Plusieurs recherches ont montré la réalité de ce principe : « Dans de nombreuses industries, le fossé est souvent immense entre les œuvres à succès et les autres », rappelle l’auteur. C’est le cas, par exemple, dans les domaines des jeux vidéo, de la littérature, du cinéma et, bien sûr, de la musique. Pour l’auteur, « la réussite rencontrée à un moment donné augmente la probabilité de la connaître à nouveau dans le futur. Le succès va au succès tandis que l’échec condamne souvent à l’échec ! » On trouve même des albums qui ont été d’énormes succès sans aucune promotion ni marketing, à l’image de Led Zeppelin IV, ou « album sans nom », troisième album le plus vendu de tous les temps aux Etats-Unis. Le groupe a joué sur deux principes : éviter l’exposition médiatique et cultiver une image de mystère cohérente avec la musique.
Pour Alberic Tellier, il n’y a, hélas, aucune recette miracle en matière d’innovation. C’est tout l’intérêt de ce livre de nous montrer que l’on peut quand même influencer le destin…
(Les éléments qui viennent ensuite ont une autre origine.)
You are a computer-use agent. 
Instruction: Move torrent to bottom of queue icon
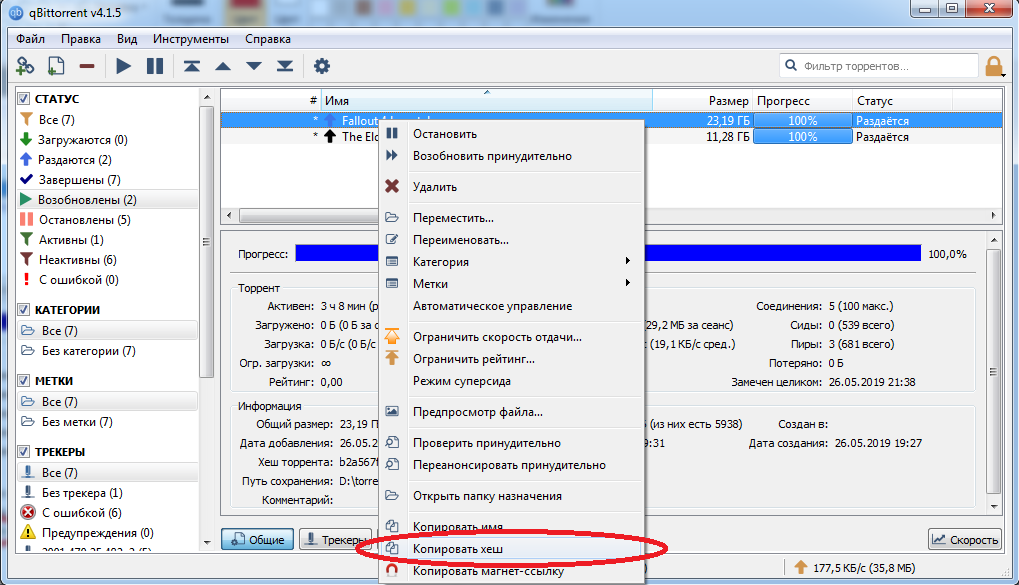[x=285, y=66]
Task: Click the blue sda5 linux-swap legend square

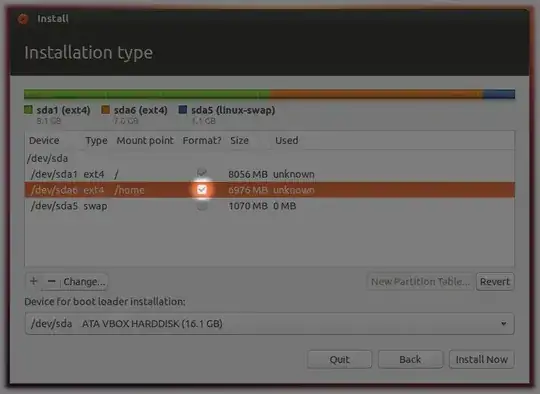Action: click(183, 110)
Nouvelles vibrations, s’inspirer des stars du rock, de la pop et du hip-hop pour innover, par Alberic Tellier, Éditions EMS, 266 pages, 2020
Quelques idées à retenir
- Une innovation ne peut prendre forme et se diffuser qu’après un processus de transformation d’une utilisation prescrite en un usage concret.
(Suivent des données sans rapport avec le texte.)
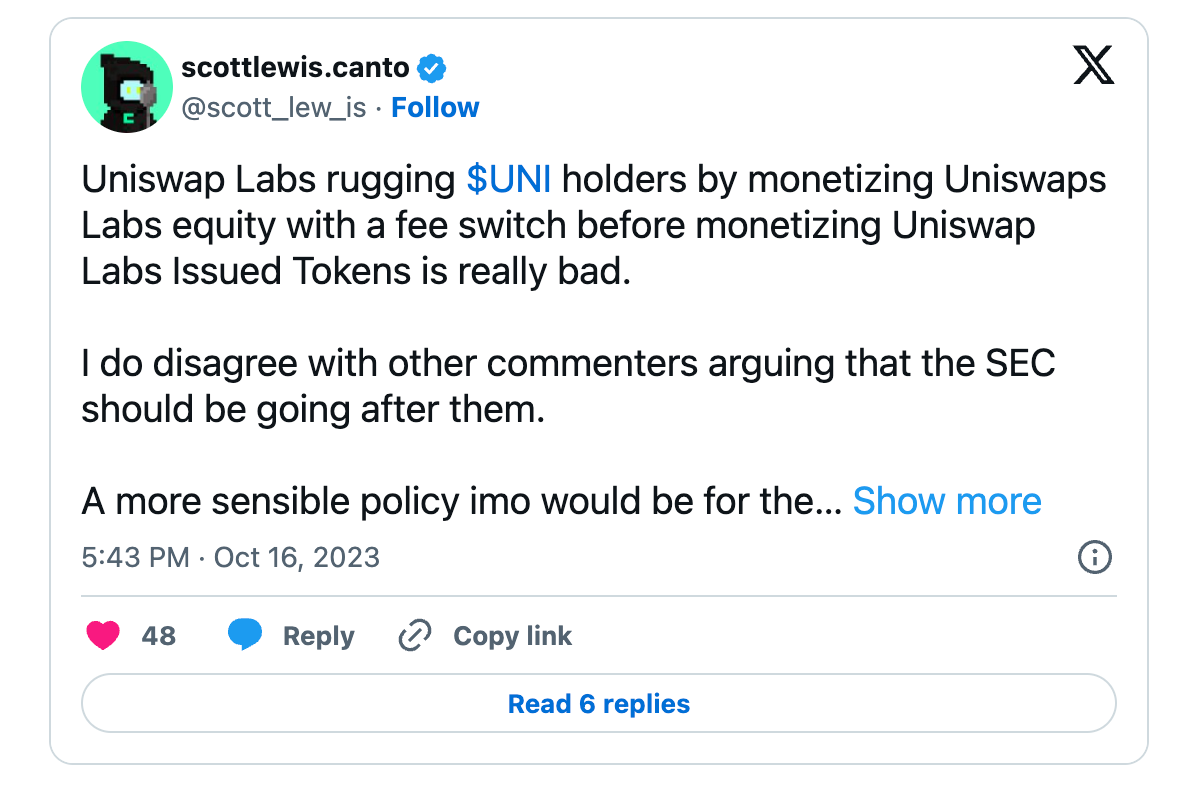Image resolution: width=1188 pixels, height=794 pixels.
Task: Open the @scott_lew_is handle link
Action: (x=274, y=108)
- Il faut constamment renforcer les éléments clés qui constituent la proposition de valeur faite au public.
- De nombreuses entreprises ont échoué à force de trop écouter leurs clients. Il est dangereux de se focaliser sur les clients fidèles car on se prive de signaux annonciateurs de changement.
- Les entreprises ne peuvent plus compter sur leurs propres ressources pour développer l’innovation.
- Les équipes dans lesquelles la structure de pouvoir est équilibrée sont les plus performantes. Le manager ne doit pas chercher à éliminer les tensions, mais à les gérer.
- Une innovation qui s’impose sur le marché a toujours pour origine une bonne idée qui arrive au bon moment.
- Quand l’innovation est en totale cohérence avec les attentes, les motivations ou les styles de vie, les individus peuvent l’adopter très rapidement, même si les contraintes techniques sont multiples et le niveau de performance limité.
- Une équipe mobilisée dans le cadre d’un projet d’innovation doit réaliser un travail marqué par le sceau de l’incertitude.
- On peut considérer les projets d’innovation comme des sondes qui permettent d’explorer des pistes nouvelles et dessineront peut-être les contours futurs de la réalité de l’entreprise et de ses marchés.
- Un projet abandonné n’est pas toujours synonyme d’échec, car il reste toujours quelque chose du processus initié.
- L’échec est surmontable s’il survient au moment où la position concurrentielle est encore avantageuse.